## WHAT IS REQUIRED
Print every one of the following rows verbatim, with no line left out or altered.

[Word and element location rows]
◇ ◇ ◇ ◇ ◇ ◇ ◇
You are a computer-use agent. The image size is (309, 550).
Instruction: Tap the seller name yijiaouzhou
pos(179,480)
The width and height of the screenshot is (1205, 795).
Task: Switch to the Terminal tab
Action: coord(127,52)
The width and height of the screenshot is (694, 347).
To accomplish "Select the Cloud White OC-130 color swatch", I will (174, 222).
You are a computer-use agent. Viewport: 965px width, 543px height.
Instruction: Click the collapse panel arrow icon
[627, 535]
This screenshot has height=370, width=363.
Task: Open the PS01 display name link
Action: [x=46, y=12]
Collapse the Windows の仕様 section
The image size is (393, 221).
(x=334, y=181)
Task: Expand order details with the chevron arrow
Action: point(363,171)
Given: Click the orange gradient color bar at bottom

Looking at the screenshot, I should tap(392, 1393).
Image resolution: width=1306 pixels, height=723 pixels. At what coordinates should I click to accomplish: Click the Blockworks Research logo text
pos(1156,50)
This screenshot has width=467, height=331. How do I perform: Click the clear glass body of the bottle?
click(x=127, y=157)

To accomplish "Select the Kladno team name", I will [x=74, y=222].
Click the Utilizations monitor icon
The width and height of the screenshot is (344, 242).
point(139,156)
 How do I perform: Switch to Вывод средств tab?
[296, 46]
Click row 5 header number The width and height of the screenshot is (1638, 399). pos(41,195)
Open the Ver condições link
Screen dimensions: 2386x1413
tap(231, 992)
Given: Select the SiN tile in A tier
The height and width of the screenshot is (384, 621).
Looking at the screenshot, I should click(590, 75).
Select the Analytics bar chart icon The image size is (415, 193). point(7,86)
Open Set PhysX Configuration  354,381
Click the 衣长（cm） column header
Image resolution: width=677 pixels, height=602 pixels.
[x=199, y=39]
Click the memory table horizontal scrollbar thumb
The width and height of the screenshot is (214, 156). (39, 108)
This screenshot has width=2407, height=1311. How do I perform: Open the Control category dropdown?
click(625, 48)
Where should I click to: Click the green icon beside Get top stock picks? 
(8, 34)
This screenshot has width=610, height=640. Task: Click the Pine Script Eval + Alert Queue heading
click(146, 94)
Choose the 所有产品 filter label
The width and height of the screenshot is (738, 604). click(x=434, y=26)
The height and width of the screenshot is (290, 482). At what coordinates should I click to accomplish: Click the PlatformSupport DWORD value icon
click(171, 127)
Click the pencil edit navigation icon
◇ ◇ ◇ ◇ ◇ ◇ ◇
## EXPECTED OUTPUT
You are a computer-use agent. The image size is (309, 550).
Instruction: Tap the seller name yijiaouzhou
pos(179,480)
The width and height of the screenshot is (1205, 795).
Task: Switch to the Terminal tab
Action: coord(127,52)
The width and height of the screenshot is (694, 347).
To accomplish "Select the Cloud White OC-130 color swatch", I will (174, 222).
You are a computer-use agent. Viewport: 965px width, 543px height.
Instruction: Click the collapse panel arrow icon
[627, 535]
This screenshot has height=370, width=363.
Task: Open the PS01 display name link
Action: [x=46, y=12]
Collapse the Windows の仕様 section
The image size is (393, 221).
(x=334, y=181)
Task: Expand order details with the chevron arrow
Action: point(363,171)
Given: Click the orange gradient color bar at bottom

Looking at the screenshot, I should tap(392, 1393).
Image resolution: width=1306 pixels, height=723 pixels. At what coordinates should I click to accomplish: Click the Blockworks Research logo text
pos(1156,50)
This screenshot has width=467, height=331. How do I perform: Click the clear glass body of the bottle?
click(x=127, y=157)

To accomplish "Select the Kladno team name", I will [x=74, y=222].
Click the Utilizations monitor icon
The width and height of the screenshot is (344, 242).
point(139,156)
 How do I perform: Switch to Вывод средств tab?
[296, 46]
Click row 5 header number The width and height of the screenshot is (1638, 399). pos(41,195)
Open the Ver condições link
Screen dimensions: 2386x1413
tap(231, 992)
Given: Select the SiN tile in A tier
The height and width of the screenshot is (384, 621).
Looking at the screenshot, I should click(590, 75).
Select the Analytics bar chart icon The image size is (415, 193). point(7,86)
Open Set PhysX Configuration  354,381
Click the 衣长（cm） column header
Image resolution: width=677 pixels, height=602 pixels.
[x=199, y=39]
Click the memory table horizontal scrollbar thumb
The width and height of the screenshot is (214, 156). (39, 108)
This screenshot has width=2407, height=1311. How do I perform: Open the Control category dropdown?
click(625, 48)
Where should I click to: Click the green icon beside Get top stock picks? 
(8, 34)
This screenshot has width=610, height=640. Task: Click the Pine Script Eval + Alert Queue heading
click(146, 94)
Choose the 所有产品 filter label
The width and height of the screenshot is (738, 604). click(x=434, y=26)
The height and width of the screenshot is (290, 482). At what coordinates should I click to accomplish: Click the PlatformSupport DWORD value icon
click(171, 127)
Click the pencil edit navigation icon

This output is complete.